Pinpoint possesses preventative and curative activity, although Fausey says, “its strength is going to be the preventative activity.” Hicks sees the fungicide fitting nicely into a summer dollar spot control program.
“Two questions a superintendent asks … First, does it work? And, second, OK, now where do I use it?” Hicks says. “I like this chemistry because of the safety factor of using it in the summer. We have not seen any adverse effects no matter what the weather pattern is. In the middle of the summer from June 15 or 20 to about August 20 is what superintendents call ‘the survival zone.’ I get everything the way I want it by that period and I just try to maintain it as it slowly weans off and turns worse until I can grow it back. If you have something that gives protection and is safe to use, that’s a huge bonus for a superintendent.”
Tartan Talks No. 1
GCI and the American Society of Golf Course Architects are collaborating on a podcast series, “Tartan Talks,” exploring various trends in golf course architecture and development. Our first episode features Andy Staples, the President of Staples Golf.
We recorded the episode while touring Staples’ renovation work at Meadowbrook Country Club, a former PGA Championship site in suburban Detroit. Earlier this year, Staples released “The Community Links White Paper,” urging municipalities to either innovate or close struggling golf courses. Listen to the episode and Staples’ vision for municipal golf by entering bit.ly/29CChTb into your web browser.
Mending Lisa’s Heart
Fieldstone Golf Club, a Troon Golf managed private club featuring a Michael Hurdzan/Dana Fry course in Wilmington, Del., recently became the first golf course in the world to combine the synthetic sod wall and edge product Durabunker with the Better Billy Bunker liner product. The old-world bunkering at Fieldstone is a strong feature of the design with a number of sod-wall bunkers, the showpiece being the bunker on the 18th known as "Lisa's Heart" after club founder Lisa Dean Moseley. David Whelchel, the architect involved on site during the initial stages of the Durabunker project, was also a central figure in the original design with Hurdzan and Fry.
Still coping with fall flooding
Golf courses along the South Carolina coast are recovering from a second wave of issues stemming from devastating floods last fall. Saturated soils and cloudy skies induced a fungal disease that attacked Bermudagrass greens as they were moving into dormancy.
The resultant damage only became apparent when temperatures finally picked up after a mild spring. Instead of emerging with vigorous green growth from its cool-season hibernation, large swaths of Bermudagrass were dead.

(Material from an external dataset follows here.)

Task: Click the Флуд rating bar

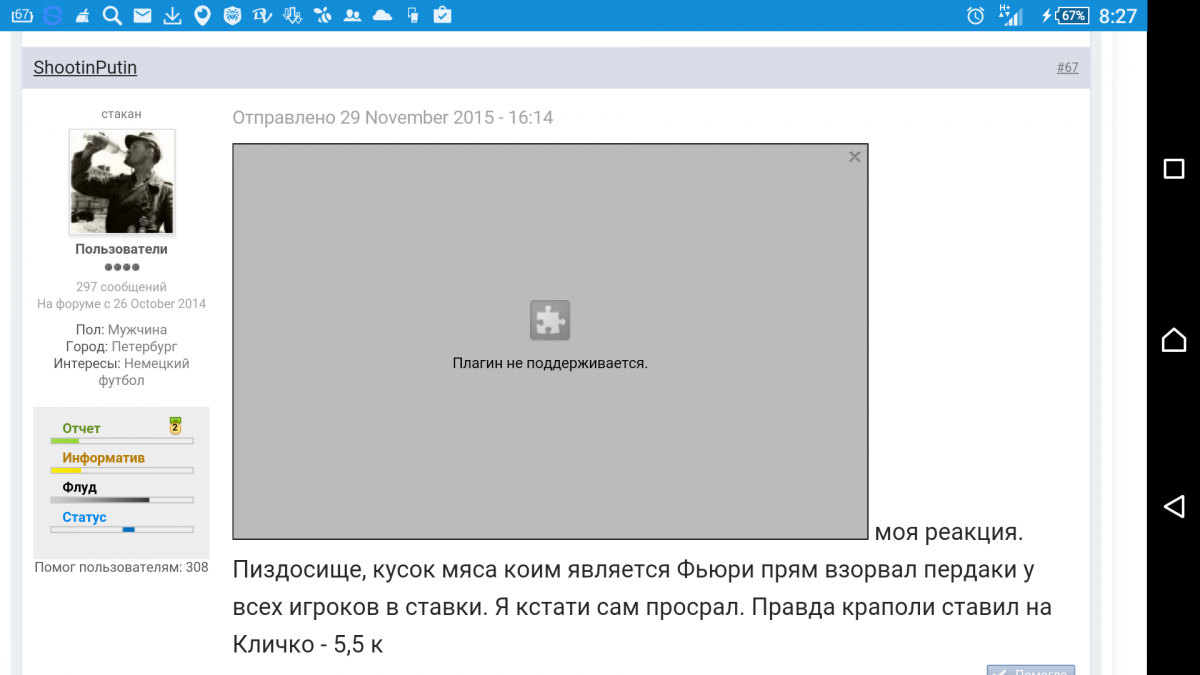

Courses from Myrtle Beach to Hilton Head were affected with the Charleston area the worst hit. Similar damage also appeared in central and south Florida.
“I saw more catastrophic loss of putting greens grasses in the area from February to the end of May than I have seen in the last 25 years,” says United States Golf Association Green Section agronomist Patrick O’Brien. “Conditions were perfect for Pythium root rot. They couldn’t have been more ideal.”
Damage was widespread and did not discriminate between public or private facilities or between varieties of Bermudagrass. Loss of grass on some putting greens was as much 70 percent forcing golf course superintendents to make costly repairs.
- Toro elected Richard M. Olson as CEO. Olson will replace Michael Hoffman effective Nov. 1. Hoffman will continue to serve as the chairman of the board.
- Bayer announced EPA registration for Exteris Stressgard. The formulation provides dollar spot, brown patch and leaf spot control while adding additional benefits such as dew mitigation and fast knock-down of damaging mycelium.